Ich hatte absolut keine Ahnung, was los war. Und ich war definitiv nicht bereit, mich von dieser Bank zu erheben und irgendwo hinzugehen, um nachzufragen, was genau jetzt passieren würde. Da konnte die Bank meinen Hintern noch so sehr einfrieren - ich war todmüde, hatte miserable Laune und Kopfschmerzen, die mit Chinaböllern zu vergleichen waren. Ich würde mich nicht vom Fleck bewegen.

Und das musste ich scheinbar auch gar nicht. Denn über dem Kofferband erschien auf dem Bildschirm ein Text. Ich riss die Augen auf, als ich die Zeilen las. Liebe Fluggäste des Fluges BA0075, wir müssen Ihnen leider mitteilen, dass das Gepäck aller Passagiere abhanden gekommen ist. Innerhalb der nächsten Woche werden Ihnen Ihre Gepäckstücke zugesendet. Bitte melden Sie sich an einem Unserer Informationsstände und füllen Sie dort eines der bereitgelegten Formulare aus, damit bei der Zusendung keine Probleme entstehen. Wir danke Ihnen für Ihr Verständnis und wünschen Ihnen weiterhin einen schönen Aufenthalt. Meine Kinnlade rauschte gen Boden.

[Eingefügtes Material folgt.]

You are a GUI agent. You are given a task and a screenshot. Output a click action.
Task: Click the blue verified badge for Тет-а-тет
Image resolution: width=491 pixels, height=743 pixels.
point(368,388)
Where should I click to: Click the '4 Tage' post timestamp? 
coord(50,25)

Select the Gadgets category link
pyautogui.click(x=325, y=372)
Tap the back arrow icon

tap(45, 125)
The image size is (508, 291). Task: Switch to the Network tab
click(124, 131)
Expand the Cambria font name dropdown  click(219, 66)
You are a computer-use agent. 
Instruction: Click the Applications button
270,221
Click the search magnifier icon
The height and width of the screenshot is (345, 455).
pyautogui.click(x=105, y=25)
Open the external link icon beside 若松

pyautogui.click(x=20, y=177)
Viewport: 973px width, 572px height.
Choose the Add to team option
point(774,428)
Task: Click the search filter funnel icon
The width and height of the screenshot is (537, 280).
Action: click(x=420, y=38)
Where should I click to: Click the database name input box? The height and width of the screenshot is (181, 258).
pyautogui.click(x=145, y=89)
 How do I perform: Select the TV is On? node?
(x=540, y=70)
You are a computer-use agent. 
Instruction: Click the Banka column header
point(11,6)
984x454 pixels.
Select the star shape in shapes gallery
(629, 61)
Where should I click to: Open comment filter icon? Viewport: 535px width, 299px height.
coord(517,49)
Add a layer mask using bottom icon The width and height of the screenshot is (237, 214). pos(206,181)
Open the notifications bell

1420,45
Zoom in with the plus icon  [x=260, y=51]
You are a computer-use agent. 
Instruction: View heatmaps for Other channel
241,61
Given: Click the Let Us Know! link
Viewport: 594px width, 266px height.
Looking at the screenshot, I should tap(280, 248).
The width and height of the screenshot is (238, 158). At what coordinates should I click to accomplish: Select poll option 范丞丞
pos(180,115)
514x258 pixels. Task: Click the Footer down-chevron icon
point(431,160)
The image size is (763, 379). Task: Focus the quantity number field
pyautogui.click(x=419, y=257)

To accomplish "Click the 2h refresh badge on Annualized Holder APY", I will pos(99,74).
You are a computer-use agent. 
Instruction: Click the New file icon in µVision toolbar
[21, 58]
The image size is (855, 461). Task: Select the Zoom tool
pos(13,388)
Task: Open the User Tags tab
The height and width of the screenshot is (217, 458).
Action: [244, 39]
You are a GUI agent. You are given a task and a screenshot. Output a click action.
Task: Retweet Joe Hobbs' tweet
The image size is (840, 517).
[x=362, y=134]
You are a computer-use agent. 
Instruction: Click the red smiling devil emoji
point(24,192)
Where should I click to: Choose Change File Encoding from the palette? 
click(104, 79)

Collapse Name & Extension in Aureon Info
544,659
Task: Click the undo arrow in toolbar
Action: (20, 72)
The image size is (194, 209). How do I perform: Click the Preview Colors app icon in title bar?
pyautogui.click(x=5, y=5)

"Das kann nicht wahr sein." Ich schüttelte den Kopf, las die Zeilen ein zweites Mal. Nope. Da hatte sich nicht das kleinste Bisschen geändert. Auch beim dritten und vierten Mal nicht. Und als ich den Text das fünfte Mal las, begann ich zu begreifen. Ich könnte hier noch stundenlang sitzen - meine Reisetasche würde ich so schnell nicht auf diesem Band sehen.

Mir stöhnend übers Gesicht fahrend rutschte ich ein Stück auf der Sitzfläche nach vorn und streckte die Beine aus. Was für ein super Start in mein Studentenleben. Ich zückte mein Handy, wählte die Nummer meiner Mom und gab ihr die Information weiter. Leider konnte sie da jetzt auch recht wenig machen, da sie erstens in einem anderen Land und zweitens ganz einfach keine Kontrolle darüber hatte. Genau genommen erhielt ich eine kleine Schimpftirade, von wegen ich solle nicht so eine Memme sein. Immerhin würde ich in wenigen Wochen einundzwanzig werden und hätte schon viel Schlimmeres durchgemacht.